* [Fragmento fuente]
● ● ● ● ● ● ●

El sueño de la palmera propia

Todos los intendentes del conurbano bonaerense –sin ninguna grieta que los separe- purgan el sueño roto de ser Miami plantando palmeras en boulevares que inauguran sobre calles que ya existen.

La palmera es generosa con las gestiones municipales que necesitan mostrar rápido una obra que se empieza y se termina casi en simultáneo. Ya viene crecida y no hay que esperarla.

Las prestaciones de su apariencia son mucho mayores de las que puede brindar un árbol nativo -como el jacarandá o el ceibo- a los que durante mucho tiempo hay que tolerarles que el tutor sea más grande que el tronco. Nadie quiere inaugurar una seguidilla de palos equidistantes a la espera de un futuro incierto, siempre lejano y ayuno de reconocimientos. Más metáforas de la política argentina son imposibles de reunir en ningún otro vegetal.

Más metáforas de la política argentina son imposibles de reunir en ningún otro vegetal.

La palmera bonaerense es más símbolo que cosa. Las aspiraciones de ascenso social han variado mucho en las últimas décadas, y la palmera logró subirse a un podio estético del que desplazó a casas con pileta, autos cero kilómetro y títulos universitarios. La postal ideal se completa con un caniche que sepa acompañar el éxito. Palmera + caniche es la fórmula estética del nuevo ascenso social. Los intendentes lo saben.

Plaza de los Inmigrantes Italianos, Virreyes, San Fernando.

Todo es parte de un equívoco. La primera mala noticia es que la palmera no es un árbol. Es una planta. La segunda mala noticia es que no es una planta nativa del conurbano.

● ● ● ● ● ● ●

* [Registros de datos]
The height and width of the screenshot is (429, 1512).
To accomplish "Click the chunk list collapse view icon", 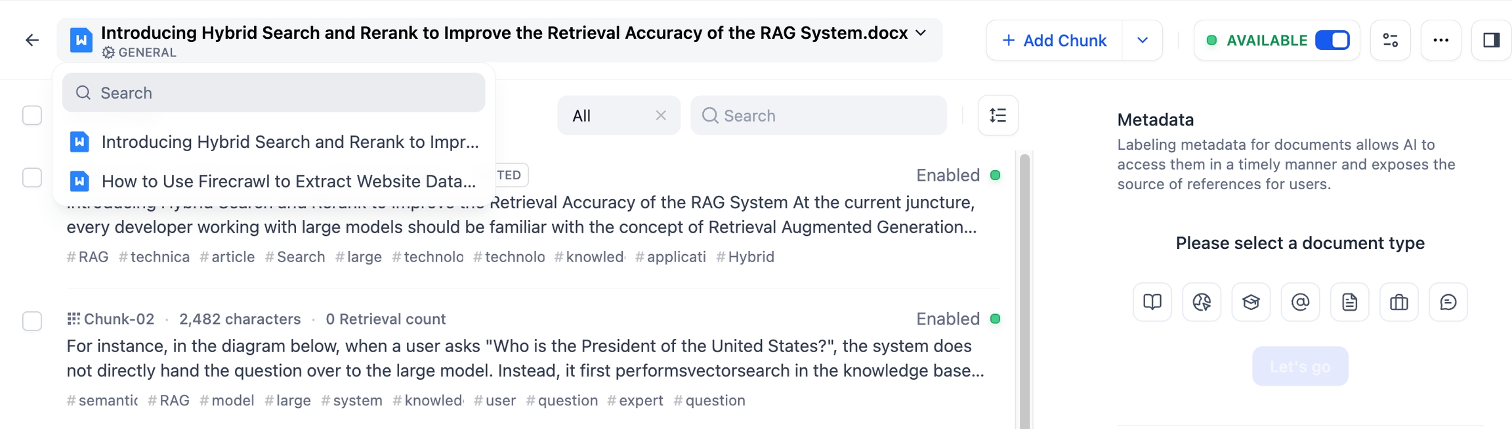I will click(998, 116).
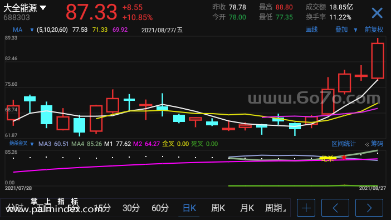Click the red star marker on the indicator
This screenshot has height=220, width=391.
pos(344,157)
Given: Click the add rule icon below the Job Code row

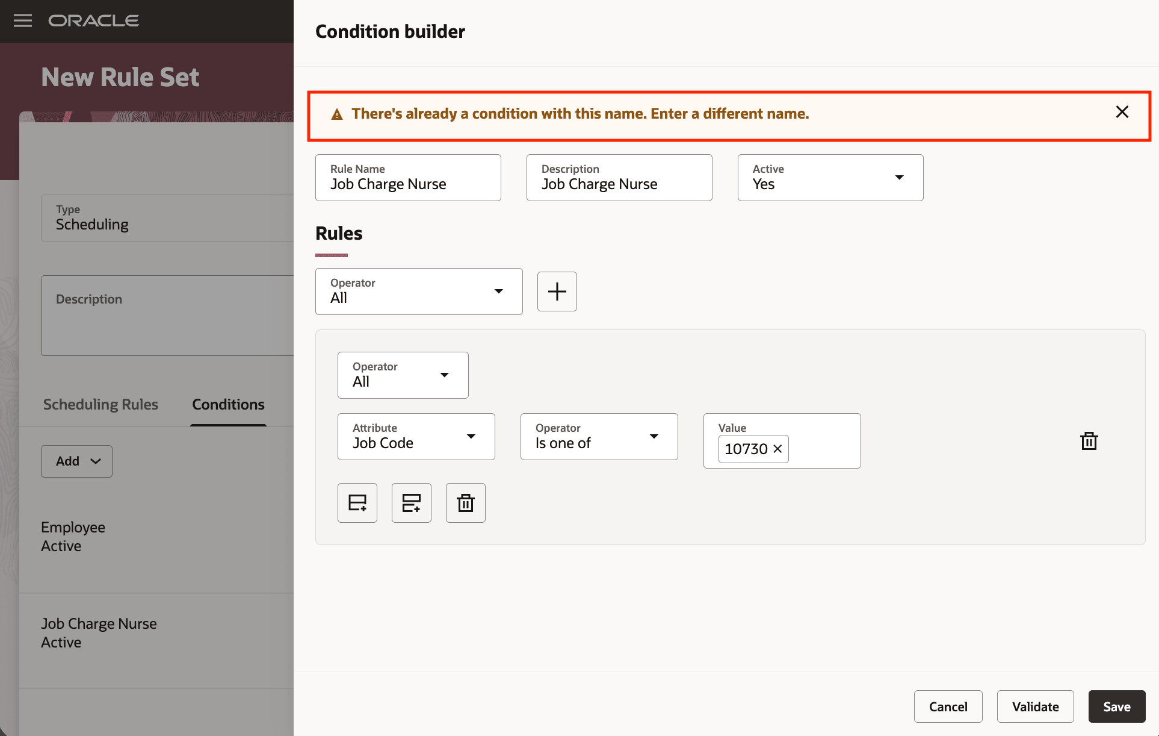Looking at the screenshot, I should click(x=357, y=502).

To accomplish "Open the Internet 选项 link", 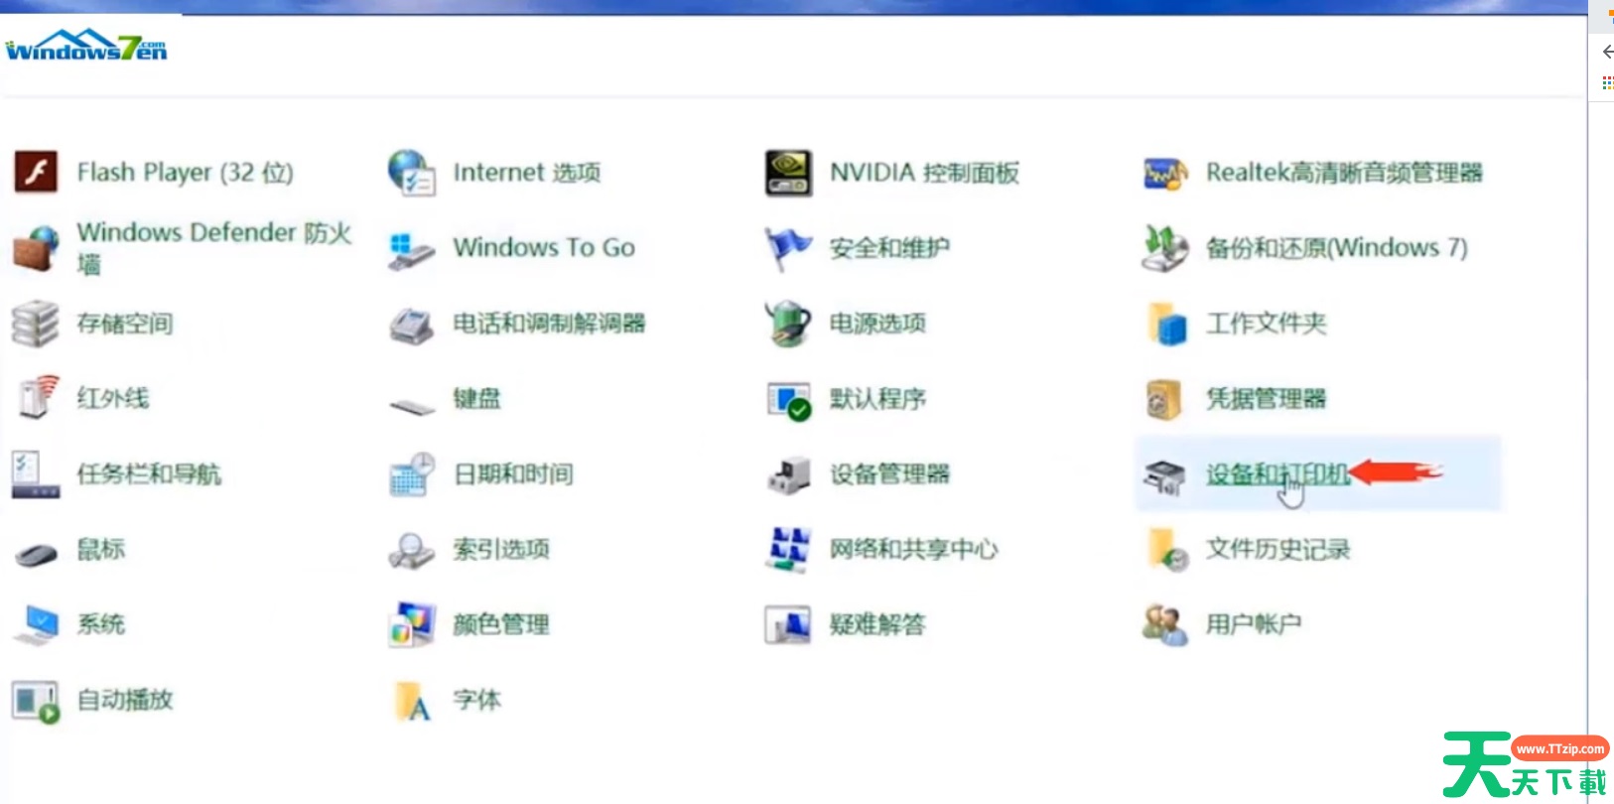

● ● ● ● ● ● ●

* [Consignas de trabajo]
**A)** Según el fragmento sobre las palmeras del conurbano, ¿qué aspiraciones desplazó la palmera del podio estético? Nombra todas.
**B)** Prosigue el fragmento sobre las palmeras del conurbano a partir de su última oración.

* [Respuestas por consigna]
**A)** Casas con pileta, autos cero kilómetro y títulos universitarios.

**B)**
¡Pobre la palmera tropical que ha sido extirpada de su destino en una playa paradisíaca de algún resort all inclusive, para recalar en el conurbano bonaerense como parte de un decorado aspiracional! La palmera adorna, pero no embellece. Siempre quedará fuera de lugar en un sitio que no le es propio y en el que además debe resistir heladas (tan típicas del trópico).

La palmera logró subirse a un podio estético del que desplazó a casas con pileta, autos cero kilómetro y títulos universitarios. Palmera + caniche es la fórmula estética del nuevo ascenso social.

En el Censo 2022 habría que incluir un ítem que midiera la cantidad de palmeras plantadas en los últimos veinte años en el conurbano. Las cifras servirían para hacer alguna sombra sobre los índices más tristes de la pobreza. Poca sombra. Porque es sabido que tapar el sol no es lo mejor que sabe hacer la palmera.

Paseo de las Palmeras, en Caseros.

Un símbolo de éxito en un escenario devastado es un resaltador del fracaso. Sin embargo, las palmeras funcionan, tan extranjeras y tan simbólicas, hasta cuando son artificiales. Así lucen –eternas y erguidas- las palmeras de plástico en el Patio de Comidas de los shoppings. En esa tierra prometida de la gastronomía chatarra brindan sus prestaciones simbólicas de ascenso social sin desentonar con el escenario de simulacro generalizado en el que también colaboran los cubiertos de plástico, los platos de telgopor y el morfi de lo que sea.

Lejos del calor tropical, la palmera conurbana hace lo que puede. Se sabe mirada como el trofeo de un triunfo que no llega. Y si llegara a fracasar como símbolo de ostentación, la palmera igual está lista para brindar el servicio de emergencia que aprendió en las islas desiertas: se asume como el último recurso del náufrago.